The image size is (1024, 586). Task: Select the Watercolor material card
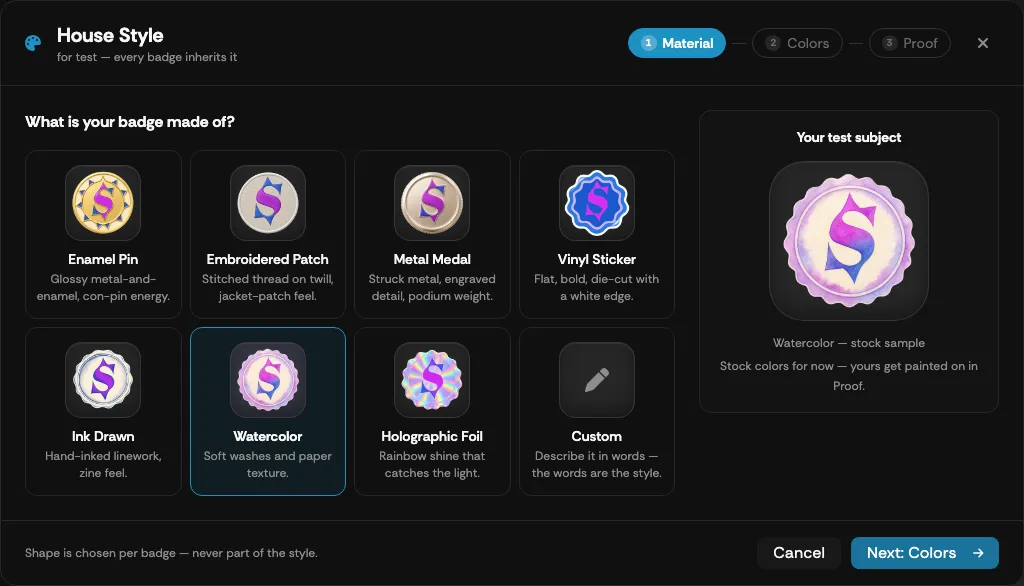(268, 411)
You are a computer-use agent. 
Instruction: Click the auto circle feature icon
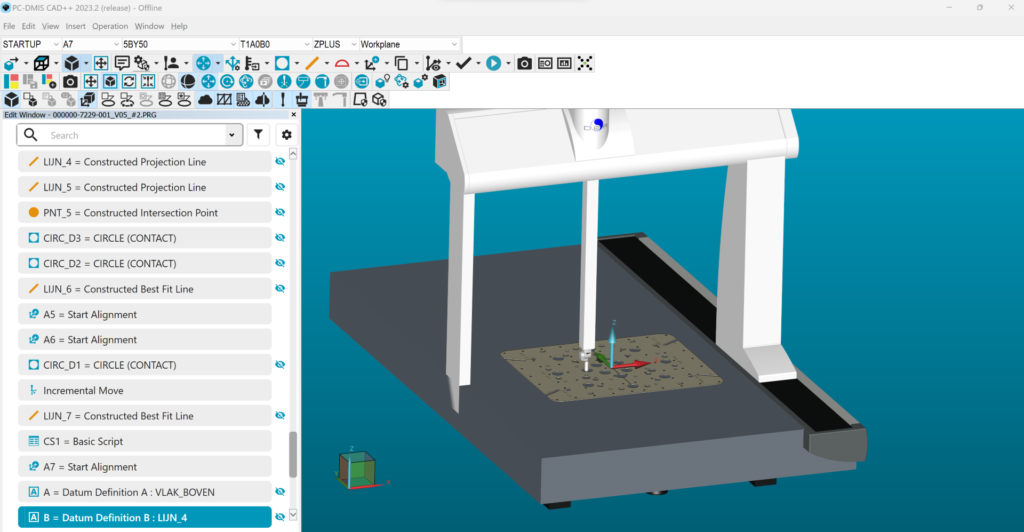coord(282,63)
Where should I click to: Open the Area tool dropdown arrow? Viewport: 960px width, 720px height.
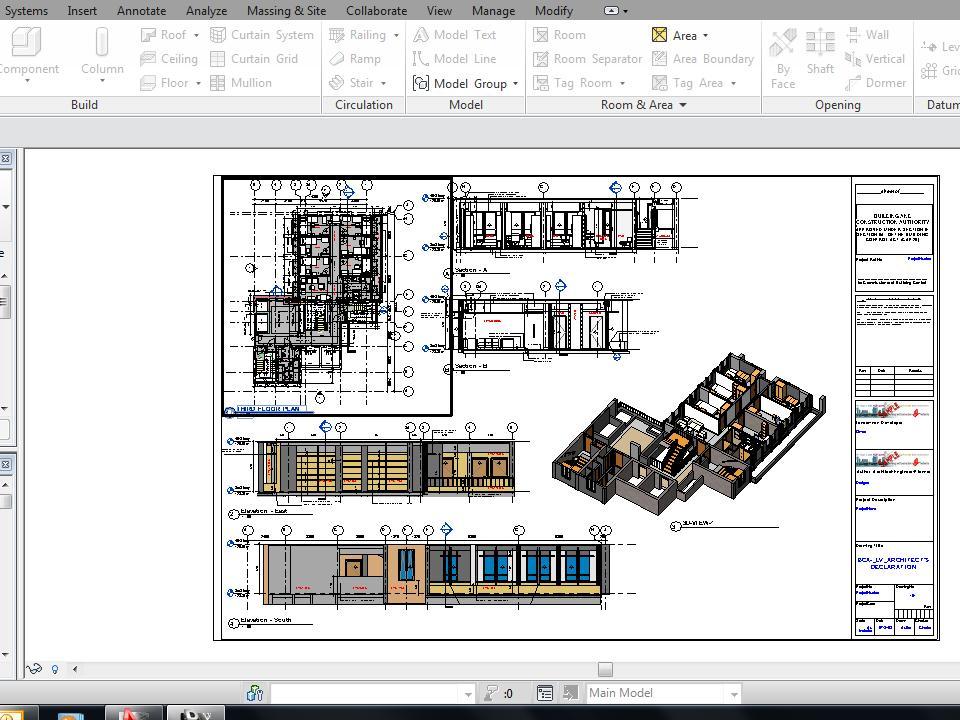click(704, 36)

____

=== WORK INSTRUCTIONS ===
Starting at the line that contains "Where should I", reproduce every line through the last one in the records exactly, and omit all pictures.

=== SOLUTION ===
Where should I click to: Open the Area tool dropdown arrow? Viewport: 960px width, 720px height.
click(704, 36)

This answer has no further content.